Safe Harbor Statement: The information on IBM products is intended to outline IBM's general product direction and it should not be relied on in making a purchasing decision. The information on the new products is for informational purposes only and may not be incorporated into any contract. The information on IBM products is not a commitment, promise, or legal obligation to deliver any material, code, or functionality. The development, release, and timing of any features or functionality described for IBM products remains at IBM's sole discretion.
Tony Pearson is a an active participant in local, regional, and industry-specific interests, and does not receive any special payments to mention them on this blog.
Tony Pearson receives part of the revenue proceeds from sales of books he has authored listed in the side panel.
Tony Pearson is a Master Inventor and Senior IT Specialist for the IBM System Storage product line at the
IBM Executive Briefing Center in Tucson Arizona, and featured contributor
to IBM's developerWorks. In 2011, Tony celebrated his 25th year anniversary with IBM Storage on the same day as the IBM's Centennial. He is
author of the Inside System Storage series of books. This blog is for the open exchange of ideas relating to storage and storage networking hardware, software and services. You can also follow him on Twitter @az990tony.
(Short URL for this blog: ibm.co/Pearson
Wrapping up my week's theme of storage optimization, I thought I would help clarify the confusion between data reduction and storage efficiency. I have seen many articles and blog posts that either use these two terms interchangeably, as if they were synonyms for each other, or as if one is merely a subset of the other.
Data Reduction is LOSSY
By "Lossy", I mean that reducing data is an irreversible process. Details are lost, but insight is gained. In his paper, [Data Reduction Techniques", Rajana Agarwal defines this simply:
"Data reduction techniques are applied where the goal is to aggregate or amalgamate the information contained in large data sets into manageable (smaller) information nuggets."
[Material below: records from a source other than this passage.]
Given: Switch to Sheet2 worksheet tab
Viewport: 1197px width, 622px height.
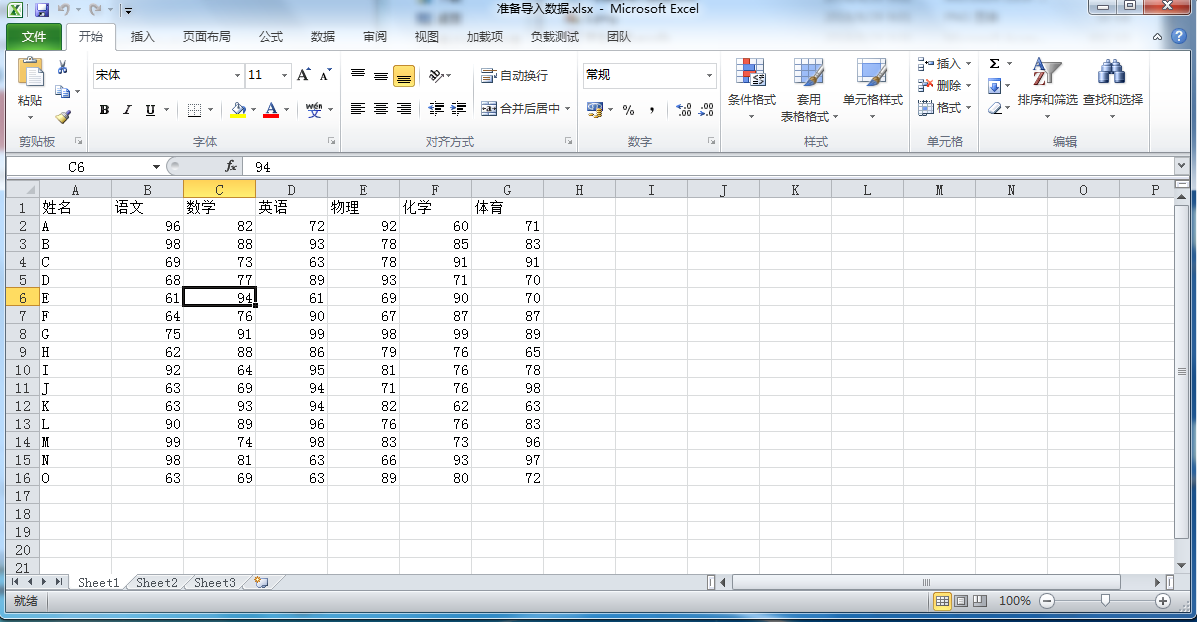Looking at the screenshot, I should coord(156,582).
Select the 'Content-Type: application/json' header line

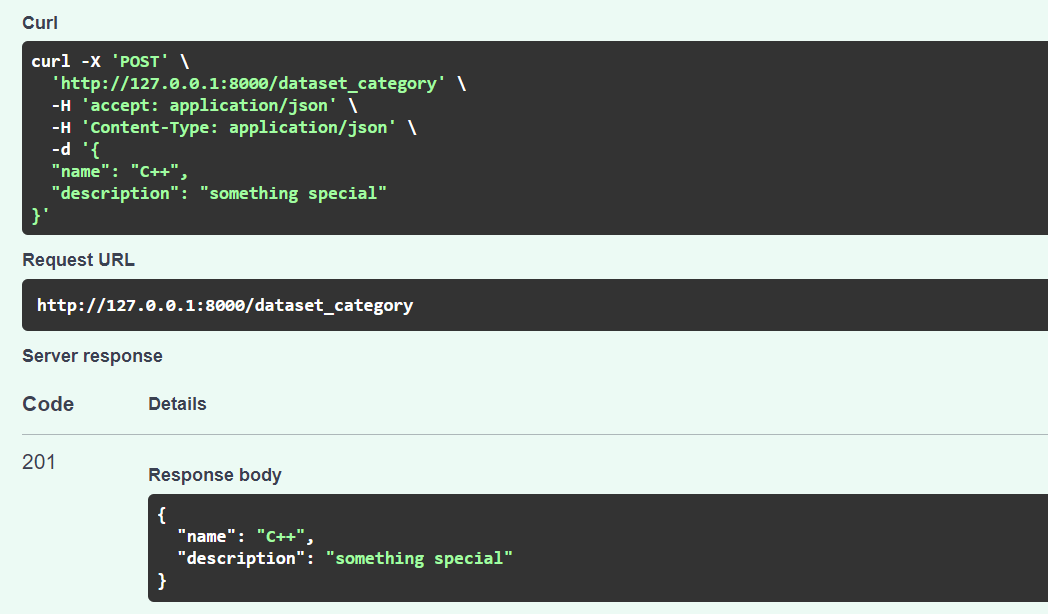point(234,128)
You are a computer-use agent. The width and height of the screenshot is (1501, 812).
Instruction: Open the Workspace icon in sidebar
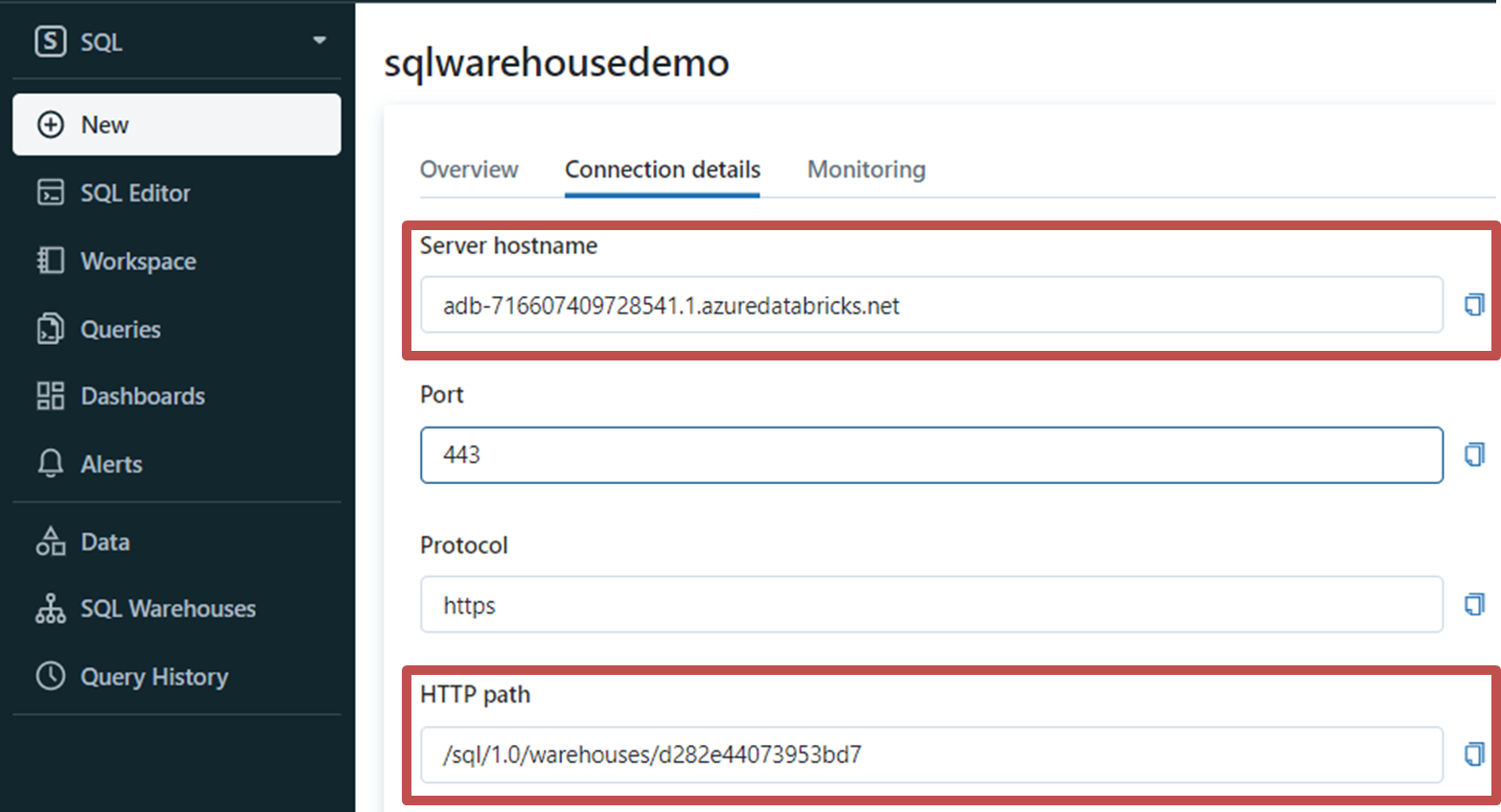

Data reduction has been around since the 18th century.
Take for example this histogram from [SearchSoftwareQuality.com]. We have reduced ninety individual student scores, and reduced them down to just five numbers, the counts in each range. This can provide for easier comprehension and comparison with other distributions.
The process is lossy. I cannot determine or re-create an individual student's score from these five histogram values.
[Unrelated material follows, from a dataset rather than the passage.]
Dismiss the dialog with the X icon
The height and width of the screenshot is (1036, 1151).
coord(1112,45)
This next example, complements of [Michael Hardy], represents another form of data reduction known as ["linear regression analysis"]. The idea is to take a large set of data points between two variables, the x axis along the horizontal and the y axis along the vertical, and find the best line that fits. Thus the data is reduced from many points to just two, slope(a) and intercept(b), resulting in an equation of y=ax+b.
The process is lossy. I cannot determine or re-create any original data point from this slope and intercept equation.
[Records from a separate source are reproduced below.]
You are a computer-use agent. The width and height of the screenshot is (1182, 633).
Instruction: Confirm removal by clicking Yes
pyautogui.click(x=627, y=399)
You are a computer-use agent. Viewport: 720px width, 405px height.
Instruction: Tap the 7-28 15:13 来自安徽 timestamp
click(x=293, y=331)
In this last example, from [Yahoo Finance], reduces millions of stock trades to a single point per day, typically closing price, to show the overall growth trend over the course of the past year.
The process is lossy. Even if I knew the low, high and closing price of a particular stock on a particular day, I would not be able to determine or re-create the actual price paid for individual trades that occurred.
Storage Efficiency is LOSSLESS
By contrast, there are many IT methods that can be used to store data in ways that are more efficient, without losing any of the fine detail. Here are some examples:
Thin Provisioning: Instead of storing 30GB of data on 100GB of disk capacity, you store it on 30GB of capacity. All of the data is still there, just none of the wasteful empty space.
Space-efficient Copy: Instead of copying every block of data from source to destination, you copy over only those blocks that have changed since the copy began. The blocks not copied are still available on the source volume, so there is no need to duplicate this data.
Archiving and Space Management: Data can be moved out of production databases and stored elsewhere on disk or tape. Enough XML metadata is carried along so that there is no loss in the fine detail of what each row and column represent.
Data Deduplication: The idea is simple. Find large chunks of data that contain the same exact information as an existing chunk already stored, and merely set a pointer to avoid storing the duplicate copy. This can be done in-line as data is written, or as a post-process task when things are otherwise slow and idle.
When data deduplication first came out, some lawyers were concerned that this was a "lossy" approach, that somehow documents were coming back without some of their original contents. How else can you explain storing 25PB of data on only 1PB of disk?
(In some countries, companies must retain data in their original file formats, as there is concern that converting business documents to PDF or HTML would lose some critical "metadata" information such as modificatoin dates, authorship information, underlying formulae, and so on.)
Well, the concern applies only to those data deduplication methods that calculate a hash code or fingerprint, such as EMC Centera or EMC Data Domain. If the hash code of new incoming data matches the hash code of existing data, then the new data is discarded and assumed to be identical. This is rare, and I have only read of a few occurrences of unique data being discarded in the past five years. To ensure full integrity, IBM ProtecTIER data deduplication solution and IBM N series disk systems chose instead to do full byte-for-byte comparisons.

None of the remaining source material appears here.